(Dataset excerpt)
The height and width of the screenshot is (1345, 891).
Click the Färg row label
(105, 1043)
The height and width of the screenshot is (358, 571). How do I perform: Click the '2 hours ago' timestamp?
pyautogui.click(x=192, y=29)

_WORK TO COMPLETE:_ Rewrite all of the items above with "row label" changed to "row heading", keeping everything else the same.

_EXERCISE ANSWER:_
The height and width of the screenshot is (1345, 891).
Click the Färg row heading
(105, 1043)
The height and width of the screenshot is (358, 571). How do I perform: Click the '2 hours ago' timestamp?
pyautogui.click(x=192, y=29)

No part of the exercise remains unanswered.